To say Boykin is eager to get started at is job on county council is an understatement. Even before being sworn in, he’s already researching the issues that need to be addressed, most of them related to traffic.


Among the top items on his agenda is the interchange at Main Road and U.S. 17. “That’s

been languishing, but I understand we finally have an approved plan, and the NEPA is done. I think we’ll be sending the project out for bids as early as the beginning of the year. That is bigger than huge to me because it is one of our biggest congestion issues and safety issues for John’s Island. It’s well overdue. I want to find out what, if anything, I can do to help push the project along as fast as possible.”
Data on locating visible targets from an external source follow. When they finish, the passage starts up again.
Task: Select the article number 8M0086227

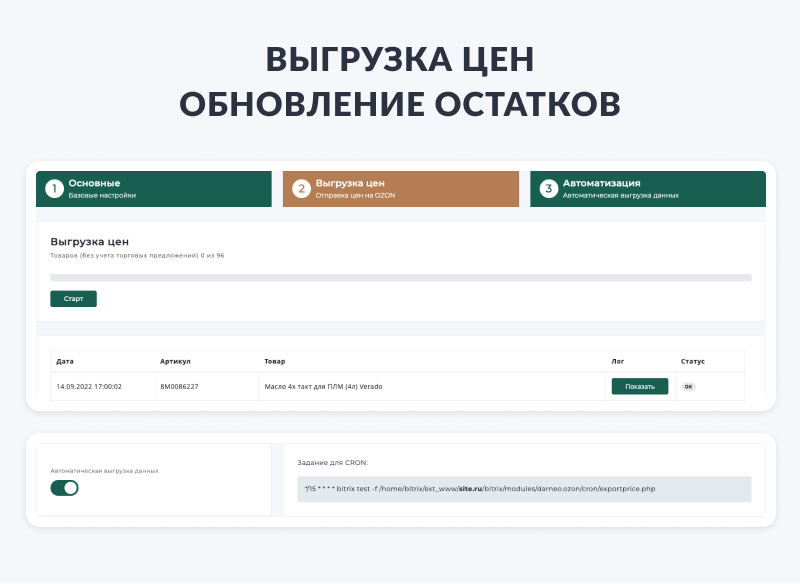Action: click(179, 386)
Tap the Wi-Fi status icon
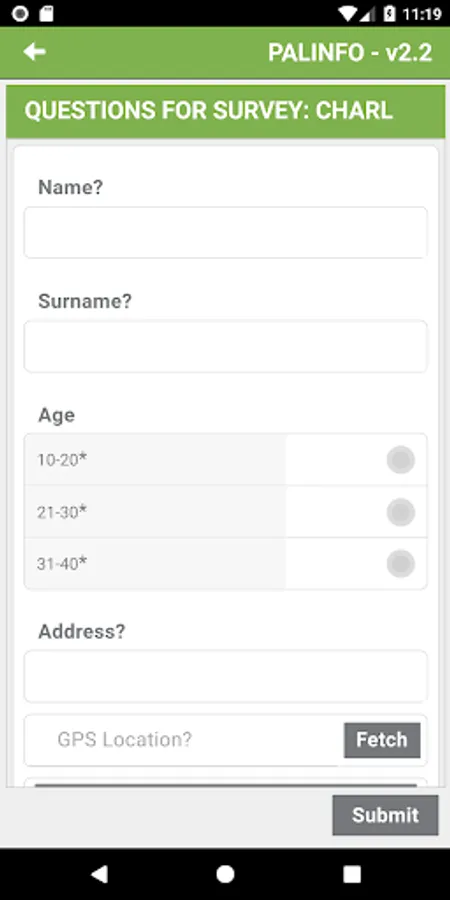This screenshot has width=450, height=900. pyautogui.click(x=348, y=13)
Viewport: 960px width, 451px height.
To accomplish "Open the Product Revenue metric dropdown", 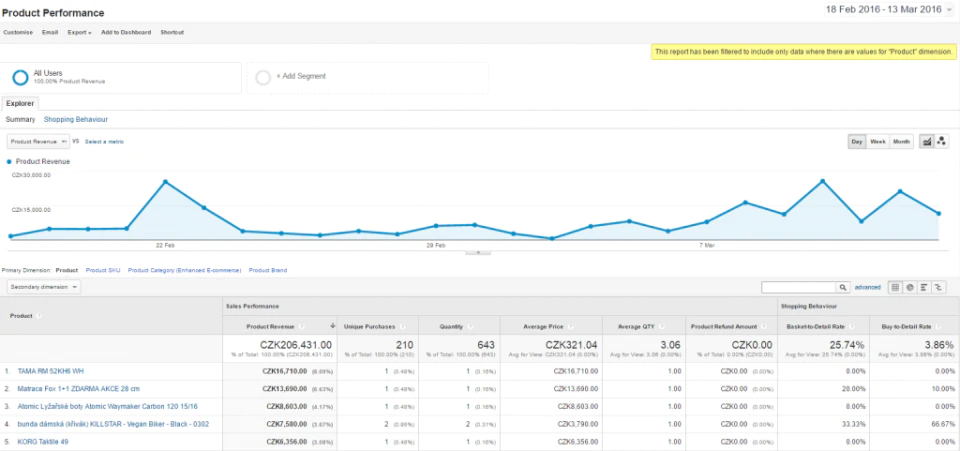I will click(38, 141).

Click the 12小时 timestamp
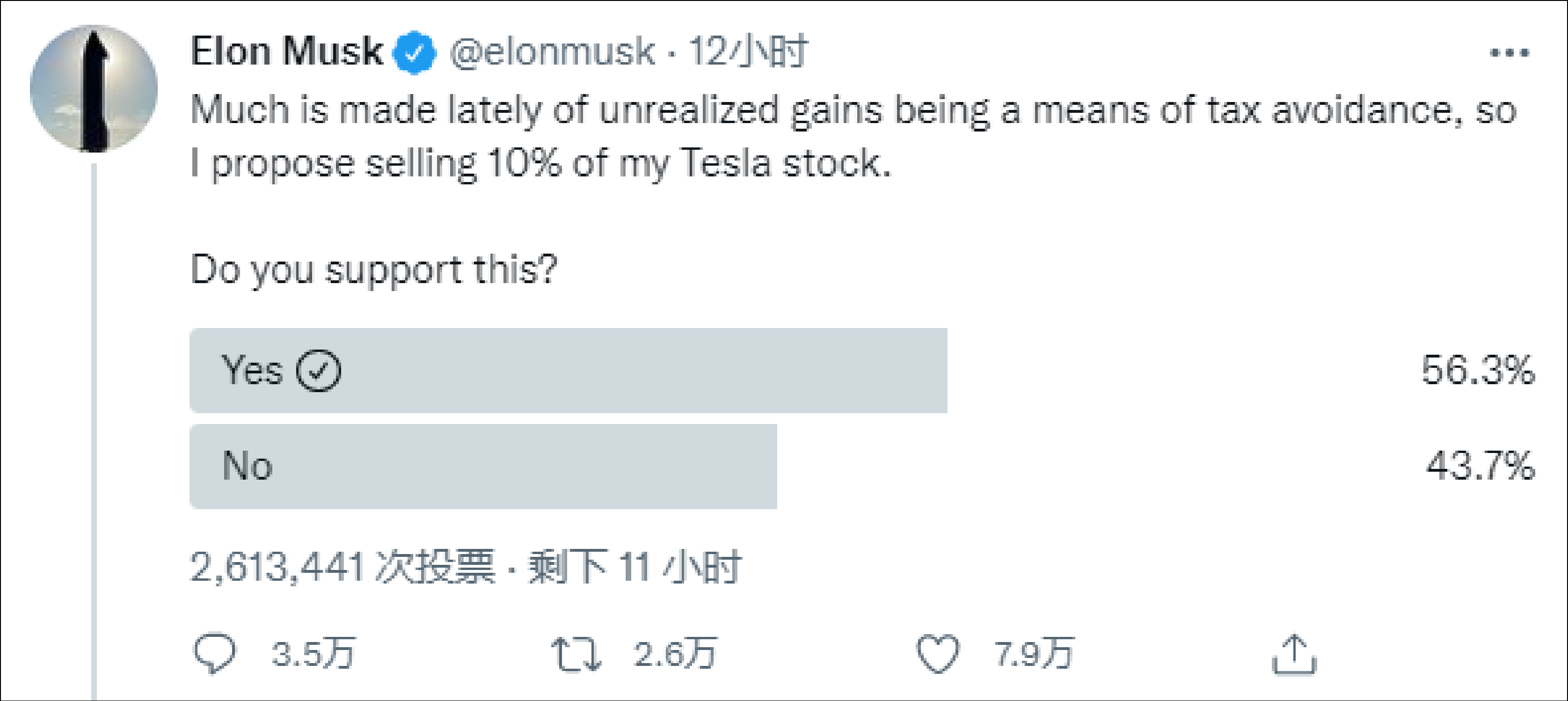[x=747, y=51]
Boykin is also committed to de-railing the widening of Bohicket Road to five lanes. “That’s just absurd,” says Boykin, who opposes feeding a five-lane road into Main Road and Maybank Highway, both two-lane scenic highways. “In essence, it’s extending the Betsy Kerrison Parkway all the way to Maybank Highway so drivers can run 60 to 70 miles per hour just to come to a complete screeching halt. And in doing so, they’re going to fill wetlands and cut down grand live oaks. They’re going to take people’s property, probably condemn some houses along the way. In the name of what?”


Boykin says he is an advocate of the use of roundabouts what he refers to as “traffic calming devices” at critical intersections; and supports completing I-526, provided verifiable funding sources are in place.


“My soon to be teammate on Charleston County Council, Larry Kobrovsky, is in the same situation in his district as I am. We are two peas in a pod … we have much in common because we now represent the two rural bastions that are left in Charleston County. I think we can absolutely have urban and rural, town and country. We can live in harmony since one depends on the other.”